As we previously reported, on November 22, 2017, the NYSDOL proposed the first version of these rules on employee scheduling. The NYSDOL, however, did not finalize those regulations by November 22, 2018 (within one year), so it has now re-issued the proposed rules, with further revisions.

Overview of the Revised Proposed Regulations

The revised proposed regulations amend the 2017 proposed rulemaking, and provide definitions and explanations for the call-in pay rules, including notice requirements, exemptions, and various employer obligations. In addition, the revised proposed regulations provide several significant clarifications to the 2017 proposed regulations.

Forms of Call-In Pay

Call-in pay is paid at the applicable basic minimum hourly wage rate.
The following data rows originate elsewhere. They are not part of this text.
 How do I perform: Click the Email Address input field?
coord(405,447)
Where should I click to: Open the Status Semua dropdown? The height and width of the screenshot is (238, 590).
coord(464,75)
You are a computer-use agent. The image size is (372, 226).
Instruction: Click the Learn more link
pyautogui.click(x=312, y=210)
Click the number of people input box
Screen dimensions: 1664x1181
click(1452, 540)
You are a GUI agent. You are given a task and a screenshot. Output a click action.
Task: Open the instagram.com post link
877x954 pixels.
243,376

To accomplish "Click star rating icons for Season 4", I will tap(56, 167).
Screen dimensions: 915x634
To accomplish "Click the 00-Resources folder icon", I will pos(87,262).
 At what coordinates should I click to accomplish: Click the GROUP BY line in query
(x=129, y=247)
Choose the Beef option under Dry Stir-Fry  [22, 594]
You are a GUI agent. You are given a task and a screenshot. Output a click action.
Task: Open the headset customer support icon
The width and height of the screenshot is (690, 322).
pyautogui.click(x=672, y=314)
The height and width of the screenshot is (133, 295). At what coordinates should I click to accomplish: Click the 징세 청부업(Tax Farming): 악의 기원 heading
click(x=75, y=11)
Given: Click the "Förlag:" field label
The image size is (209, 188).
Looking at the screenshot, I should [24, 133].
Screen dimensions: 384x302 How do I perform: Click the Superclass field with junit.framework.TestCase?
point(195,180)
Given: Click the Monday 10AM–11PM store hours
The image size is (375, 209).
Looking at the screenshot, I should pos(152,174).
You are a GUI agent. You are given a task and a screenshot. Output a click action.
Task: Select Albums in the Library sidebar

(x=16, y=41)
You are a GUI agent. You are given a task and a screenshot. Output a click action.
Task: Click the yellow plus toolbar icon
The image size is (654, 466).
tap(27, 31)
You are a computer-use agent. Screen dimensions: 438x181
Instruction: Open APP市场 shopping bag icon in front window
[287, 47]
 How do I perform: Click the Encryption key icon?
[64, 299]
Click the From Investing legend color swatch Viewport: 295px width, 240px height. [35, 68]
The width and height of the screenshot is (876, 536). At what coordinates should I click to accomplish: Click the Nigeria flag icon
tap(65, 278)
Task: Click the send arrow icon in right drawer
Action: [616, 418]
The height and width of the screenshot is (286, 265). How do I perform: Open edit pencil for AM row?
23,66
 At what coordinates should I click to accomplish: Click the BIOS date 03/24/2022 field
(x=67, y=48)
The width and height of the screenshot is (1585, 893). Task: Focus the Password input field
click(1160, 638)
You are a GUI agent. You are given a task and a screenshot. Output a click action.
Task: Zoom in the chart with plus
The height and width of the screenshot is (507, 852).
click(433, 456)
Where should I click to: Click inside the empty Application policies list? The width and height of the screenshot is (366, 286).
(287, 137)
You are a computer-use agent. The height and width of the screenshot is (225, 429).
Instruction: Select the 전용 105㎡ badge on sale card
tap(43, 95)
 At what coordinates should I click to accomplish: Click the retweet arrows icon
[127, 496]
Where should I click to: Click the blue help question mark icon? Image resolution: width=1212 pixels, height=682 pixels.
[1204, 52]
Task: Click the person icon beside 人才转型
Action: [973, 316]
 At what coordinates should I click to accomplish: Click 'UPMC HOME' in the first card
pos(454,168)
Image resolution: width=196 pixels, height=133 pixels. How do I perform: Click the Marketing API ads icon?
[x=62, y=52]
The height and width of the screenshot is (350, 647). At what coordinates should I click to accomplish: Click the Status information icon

Like the earlier version, the newly revised proposed regulations would allow for a form of call-in pay in the following five situations:

  1. Reporting to Work:  Employees who report to work for any shift, but who are sent home before working at least four hours, would be entitled to be paid at least four hours of call-in pay (unless the number of hours in the shift is less than four). If an employee works a portion of the shift, the hours worked will be at the employee’s regular rate and any additional call-in pay will be at the basic minimum wage.
  2. Previously Unscheduled Shift:  Employees who must report to work for any shift that was not scheduled at least 14 days in advance would be entitled to be paid an additional two hours of call-in pay beyond the pay they receive for the hours worked.
  3. Cancelled Shift:  Employees whose shifts are cancelled by the employer within (i) 14 days of the scheduled start of the shift would be entitled to be paid at least two hours of call-in pay, or (ii) 72 hours of the scheduled start of the shift would be entitled to be paid at least four hours of call-in pay.[2]
  4. On-Call Shift:  Employees who are required to be “on call” and available to report to work for any shift would be entitled to be paid at least four hours of call-in pay.
  5. Call for Schedule:  Employees who are required to contact an employer within 72 hours of the start of their shift to find out if they are required to report to work would be entitled to be paid at least four hours of call-in pay, regardless of whether they are actually required to work that shift.

Applicability

The revised proposed regulations apply to all employees within the Miscellaneous Wage Order except:

  • employees covered by a collective bargaining agreement that contains provisions addressing call-in pay;
  • employees who are exempted from the Miscellaneous Wage Order, i.e., those who work in an executive, administrative, or professional capacity and who meet certain requirements in terms of their duties and pay; or
  • for the forms of “Call-In Pay” discussed above in bullets number 2-5 (i.e., Previously Unscheduled Shift, Cancelled ShiftOn-Call Shift, or Call for Schedule), employees whose total weekly wage exceeds 40 times the applicable minimum hourly wage rate during the applicable week.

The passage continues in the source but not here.